Like us, Kant lived in an age of crisis marked by great advances in science and technology but a collapse in values. Yet he carved out a role for reason as a universal communicative capacity that tries to steer a middle path between scepticism and dogmatism: between having faith in nothing and blindly following trends. That conception of reason seems harder to revive in our societies, strangled as they are between destructive interests and the individualisation of political commitment.

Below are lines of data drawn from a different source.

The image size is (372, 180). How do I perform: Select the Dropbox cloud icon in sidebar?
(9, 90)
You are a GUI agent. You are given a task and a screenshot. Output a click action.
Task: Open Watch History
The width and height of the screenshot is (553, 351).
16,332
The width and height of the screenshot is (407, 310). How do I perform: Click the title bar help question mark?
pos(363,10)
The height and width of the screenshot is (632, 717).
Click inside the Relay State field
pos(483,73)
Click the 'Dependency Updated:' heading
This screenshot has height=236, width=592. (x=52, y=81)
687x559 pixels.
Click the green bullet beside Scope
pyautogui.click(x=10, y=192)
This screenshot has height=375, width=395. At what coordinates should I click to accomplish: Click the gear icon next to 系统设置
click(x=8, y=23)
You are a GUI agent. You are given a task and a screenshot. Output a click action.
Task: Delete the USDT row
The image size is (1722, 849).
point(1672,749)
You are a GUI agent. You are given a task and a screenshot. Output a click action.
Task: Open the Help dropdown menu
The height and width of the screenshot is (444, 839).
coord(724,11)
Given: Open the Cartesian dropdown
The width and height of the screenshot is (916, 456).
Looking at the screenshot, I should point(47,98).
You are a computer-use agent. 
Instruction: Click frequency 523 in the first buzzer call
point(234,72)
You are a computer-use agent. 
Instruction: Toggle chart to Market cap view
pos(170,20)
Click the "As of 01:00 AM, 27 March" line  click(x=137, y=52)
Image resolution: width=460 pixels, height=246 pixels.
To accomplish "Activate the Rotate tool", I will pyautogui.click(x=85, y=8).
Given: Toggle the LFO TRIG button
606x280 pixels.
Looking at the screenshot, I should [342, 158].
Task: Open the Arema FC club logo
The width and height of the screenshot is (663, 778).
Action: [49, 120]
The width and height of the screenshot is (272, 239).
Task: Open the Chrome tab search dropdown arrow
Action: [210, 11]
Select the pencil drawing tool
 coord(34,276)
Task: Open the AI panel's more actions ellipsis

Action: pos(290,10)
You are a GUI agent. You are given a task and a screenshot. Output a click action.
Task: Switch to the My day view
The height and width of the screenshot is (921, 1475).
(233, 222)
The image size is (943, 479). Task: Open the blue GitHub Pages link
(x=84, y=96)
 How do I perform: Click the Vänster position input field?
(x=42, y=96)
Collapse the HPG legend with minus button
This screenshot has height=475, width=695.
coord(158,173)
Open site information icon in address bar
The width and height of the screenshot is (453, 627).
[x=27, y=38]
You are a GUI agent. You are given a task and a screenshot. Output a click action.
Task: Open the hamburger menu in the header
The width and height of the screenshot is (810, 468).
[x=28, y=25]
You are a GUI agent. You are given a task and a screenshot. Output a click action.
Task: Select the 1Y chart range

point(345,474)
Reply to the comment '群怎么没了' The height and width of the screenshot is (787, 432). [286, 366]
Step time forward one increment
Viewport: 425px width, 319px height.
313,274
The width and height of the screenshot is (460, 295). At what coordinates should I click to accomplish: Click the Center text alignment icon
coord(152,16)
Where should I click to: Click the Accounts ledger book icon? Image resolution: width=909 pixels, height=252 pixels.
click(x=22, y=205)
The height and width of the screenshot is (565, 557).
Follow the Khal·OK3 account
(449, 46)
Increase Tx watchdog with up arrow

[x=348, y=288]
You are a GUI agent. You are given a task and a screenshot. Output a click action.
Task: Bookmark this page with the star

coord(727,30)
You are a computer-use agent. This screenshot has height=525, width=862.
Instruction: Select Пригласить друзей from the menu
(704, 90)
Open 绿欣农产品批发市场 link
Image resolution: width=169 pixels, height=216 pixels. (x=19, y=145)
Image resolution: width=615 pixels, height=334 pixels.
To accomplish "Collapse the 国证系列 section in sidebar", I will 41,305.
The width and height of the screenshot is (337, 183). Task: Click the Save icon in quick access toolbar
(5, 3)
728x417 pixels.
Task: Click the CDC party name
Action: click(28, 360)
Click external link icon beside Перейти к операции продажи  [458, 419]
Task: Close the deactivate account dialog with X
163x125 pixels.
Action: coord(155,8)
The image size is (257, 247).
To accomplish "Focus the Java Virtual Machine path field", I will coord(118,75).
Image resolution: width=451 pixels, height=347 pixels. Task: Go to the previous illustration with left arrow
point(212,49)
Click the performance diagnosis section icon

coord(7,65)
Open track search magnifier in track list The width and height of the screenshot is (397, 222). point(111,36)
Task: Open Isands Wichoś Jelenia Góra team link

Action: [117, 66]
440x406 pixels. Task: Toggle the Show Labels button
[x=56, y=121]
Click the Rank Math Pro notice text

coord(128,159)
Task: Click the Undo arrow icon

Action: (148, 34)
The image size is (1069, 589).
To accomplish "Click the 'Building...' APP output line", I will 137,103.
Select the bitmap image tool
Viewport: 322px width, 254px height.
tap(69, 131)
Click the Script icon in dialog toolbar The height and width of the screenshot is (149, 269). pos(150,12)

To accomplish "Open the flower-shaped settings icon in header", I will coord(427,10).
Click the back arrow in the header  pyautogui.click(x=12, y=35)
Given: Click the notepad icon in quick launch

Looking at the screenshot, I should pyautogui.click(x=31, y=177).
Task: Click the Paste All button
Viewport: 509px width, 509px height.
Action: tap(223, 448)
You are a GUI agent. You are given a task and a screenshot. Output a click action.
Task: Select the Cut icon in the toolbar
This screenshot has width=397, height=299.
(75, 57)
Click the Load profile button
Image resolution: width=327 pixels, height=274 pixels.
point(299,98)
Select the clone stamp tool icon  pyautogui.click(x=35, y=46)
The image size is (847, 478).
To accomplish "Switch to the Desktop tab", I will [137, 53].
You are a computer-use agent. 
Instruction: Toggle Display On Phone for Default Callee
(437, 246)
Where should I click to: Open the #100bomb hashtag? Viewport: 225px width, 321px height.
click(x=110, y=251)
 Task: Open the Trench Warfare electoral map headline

What is it about fancy wristwatches?

As a (cynical) reader of publications which target people with more money than sense, I am continually intrigued by the advertisements for expensive men’s wristwatches, and in particular by the way so many of them make a song-and-dance about the water depth that they can allegedly withstand. I’m looking at one which is even badged as “Fifty Fathoms” to indicate that it will still tell the time 300 feet below the ocean surface. But here’s the strange thing: I’ve never seen a man wearing one of these watches who has been closer to ocean depths than you get in an infinity pool on the French Riviera. So, basically, these things are just male jewellery. Pathetic, really.

One cheery thought, though. Apparently, it’s not a good idea to flaunt your flashy status-symbol in some parts of London nowadays. At any rate the FT reports that “the Metropolitan Police is grappling with a spate of muggings that has sent jitters as far as Delhi and Geneva.”